Dans L’ordre inconnu des choses d’Ed Gorman, un tueur de femmes raciste et bien intégré comprend, en discutant avec un vieil aveugle, qu’il est manipulé par un Dieu abject. Cet hommage criminologique insiste sur la localisation de l’influence maléfique, dans un quartier pauvre et cosmopolite, adoptant le point de vue du séide offrant des sacrifices malgré lui à une cause absurde qui le dépasse, dans une variation sur les tueurs en série et leurs obscures motivations.
Dans Les lumières des pins de F. Paul Wilson, Jonathan Creighton recontacte Kathleen McKelston qu’il n’a pas vue depuis leurs études pour lui servir de guide dans ses recherches sur le folklore du New Jersey sauvage, d’où elle est originaire. Localisée dans une région désolée à la population arriérée et atteinte de difformités, le thème est comme dans Le Grand Dieu Pan d’Arthur Machen la quête de ce qui se cache derrière le voile de la réalité, puis son influence toute lovecraftienne sur les hommes à travers la métamorphose du protagoniste, les références sont semées sans lourdeur dans une gradation de l’angoisse maitrisée.

Compartiment terreur – Brian Lumley

Brian Lumley est un maître anglais de la terreur et un grand continuateur de Howard Phillips Lovecraft.
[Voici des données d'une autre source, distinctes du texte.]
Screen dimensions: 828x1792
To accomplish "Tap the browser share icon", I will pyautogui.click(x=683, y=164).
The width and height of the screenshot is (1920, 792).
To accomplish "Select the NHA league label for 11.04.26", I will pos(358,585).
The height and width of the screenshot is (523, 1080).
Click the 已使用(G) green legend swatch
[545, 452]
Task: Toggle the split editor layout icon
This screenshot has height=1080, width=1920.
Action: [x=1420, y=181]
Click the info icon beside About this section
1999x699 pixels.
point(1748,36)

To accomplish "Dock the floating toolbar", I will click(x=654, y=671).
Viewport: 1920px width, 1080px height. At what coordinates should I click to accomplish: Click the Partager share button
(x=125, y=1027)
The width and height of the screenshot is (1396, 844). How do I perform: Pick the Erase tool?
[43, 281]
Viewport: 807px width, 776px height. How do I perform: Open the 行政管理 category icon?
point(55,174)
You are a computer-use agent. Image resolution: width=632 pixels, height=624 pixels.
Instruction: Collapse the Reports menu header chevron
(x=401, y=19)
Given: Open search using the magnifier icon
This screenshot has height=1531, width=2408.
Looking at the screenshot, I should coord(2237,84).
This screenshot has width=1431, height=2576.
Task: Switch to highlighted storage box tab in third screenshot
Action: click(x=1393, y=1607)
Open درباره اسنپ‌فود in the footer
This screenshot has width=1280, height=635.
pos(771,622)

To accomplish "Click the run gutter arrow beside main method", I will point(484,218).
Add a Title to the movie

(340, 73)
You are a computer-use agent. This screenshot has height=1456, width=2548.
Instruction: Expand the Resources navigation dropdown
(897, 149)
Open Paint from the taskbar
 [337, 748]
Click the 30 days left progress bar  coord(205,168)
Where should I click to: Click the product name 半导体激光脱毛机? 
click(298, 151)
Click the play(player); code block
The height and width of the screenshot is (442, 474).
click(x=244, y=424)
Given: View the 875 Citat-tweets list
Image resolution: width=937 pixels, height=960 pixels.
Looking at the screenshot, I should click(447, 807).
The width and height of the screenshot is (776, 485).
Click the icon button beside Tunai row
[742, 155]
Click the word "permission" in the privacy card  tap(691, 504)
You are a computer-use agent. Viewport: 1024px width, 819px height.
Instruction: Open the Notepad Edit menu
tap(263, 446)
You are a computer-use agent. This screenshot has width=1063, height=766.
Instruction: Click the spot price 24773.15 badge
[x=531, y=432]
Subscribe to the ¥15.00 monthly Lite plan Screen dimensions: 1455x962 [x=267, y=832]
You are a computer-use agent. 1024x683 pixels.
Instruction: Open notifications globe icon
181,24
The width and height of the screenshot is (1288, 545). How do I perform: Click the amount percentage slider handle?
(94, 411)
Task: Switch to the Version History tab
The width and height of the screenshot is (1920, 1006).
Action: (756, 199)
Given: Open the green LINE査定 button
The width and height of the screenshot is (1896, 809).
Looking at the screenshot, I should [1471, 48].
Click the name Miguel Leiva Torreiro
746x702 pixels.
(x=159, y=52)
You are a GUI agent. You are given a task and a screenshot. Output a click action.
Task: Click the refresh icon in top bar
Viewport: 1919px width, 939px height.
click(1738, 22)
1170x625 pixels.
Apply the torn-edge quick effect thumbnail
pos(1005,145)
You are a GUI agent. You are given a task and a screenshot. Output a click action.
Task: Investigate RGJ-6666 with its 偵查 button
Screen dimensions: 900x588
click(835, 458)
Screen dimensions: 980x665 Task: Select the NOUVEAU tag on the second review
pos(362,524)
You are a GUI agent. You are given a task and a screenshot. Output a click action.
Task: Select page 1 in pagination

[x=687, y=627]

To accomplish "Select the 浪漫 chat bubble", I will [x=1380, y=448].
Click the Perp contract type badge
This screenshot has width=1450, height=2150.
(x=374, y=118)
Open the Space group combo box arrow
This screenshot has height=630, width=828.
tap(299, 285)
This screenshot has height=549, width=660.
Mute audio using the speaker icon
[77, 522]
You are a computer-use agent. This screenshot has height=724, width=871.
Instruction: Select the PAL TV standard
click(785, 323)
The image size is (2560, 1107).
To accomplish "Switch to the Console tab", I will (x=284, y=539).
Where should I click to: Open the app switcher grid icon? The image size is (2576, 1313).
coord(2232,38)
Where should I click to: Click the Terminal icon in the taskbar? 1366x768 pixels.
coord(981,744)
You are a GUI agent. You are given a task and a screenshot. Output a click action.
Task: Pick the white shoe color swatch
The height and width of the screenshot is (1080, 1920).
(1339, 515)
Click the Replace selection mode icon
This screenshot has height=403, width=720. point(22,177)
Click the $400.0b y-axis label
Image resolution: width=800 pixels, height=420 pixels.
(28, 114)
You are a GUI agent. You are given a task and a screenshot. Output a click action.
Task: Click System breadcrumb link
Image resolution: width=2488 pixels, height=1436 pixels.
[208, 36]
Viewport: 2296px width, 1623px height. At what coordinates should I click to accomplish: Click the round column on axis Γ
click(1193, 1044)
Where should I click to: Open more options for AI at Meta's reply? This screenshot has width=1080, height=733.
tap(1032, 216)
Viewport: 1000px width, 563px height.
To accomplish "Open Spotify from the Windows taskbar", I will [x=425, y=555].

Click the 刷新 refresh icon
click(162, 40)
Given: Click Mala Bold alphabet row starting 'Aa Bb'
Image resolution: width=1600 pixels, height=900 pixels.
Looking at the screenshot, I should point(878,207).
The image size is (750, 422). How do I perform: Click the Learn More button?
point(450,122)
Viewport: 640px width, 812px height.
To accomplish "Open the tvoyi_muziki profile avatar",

On rencontre dans ces nouvelles une mer qui grignote un village et une moisissure qui transforme les hommes en caricatures, des membres grimés d’une secte mystérieuse en plein rituel dans un train, la source d’inspiration d’un auteur connu de récits d’horreur par des pensées migrantes, un forage sous-marin qui dérange un dieu terrifiant, un organisme vampire entre réalité et illusion, un jeune homme qui découvre qu’il n’est pas humain et se réfugie dans la cité de ses ancêtres, l’emprise discrète d’une divinité cthonienne, et ses séides, provoquant des tremblements de terre en se déplaçant.
Certaines nouvelles se réclament ouvertement de l’œuvre de Lovecraft alors que dans les autres les références sont plus subtiles mais sans équivoque avec des tentacules, des grimoires maudits et des entités cosmiques emprisonnées. Dans ces pastiches légers on retrouve une ambiance à l’européenne, à la fois gothique et campagnarde, une prédilection pour le récit épistolaire et de témoignage entre folie et destin implacable, une obsession pour les civilisations mortes et pour les métamorphoses de l’être.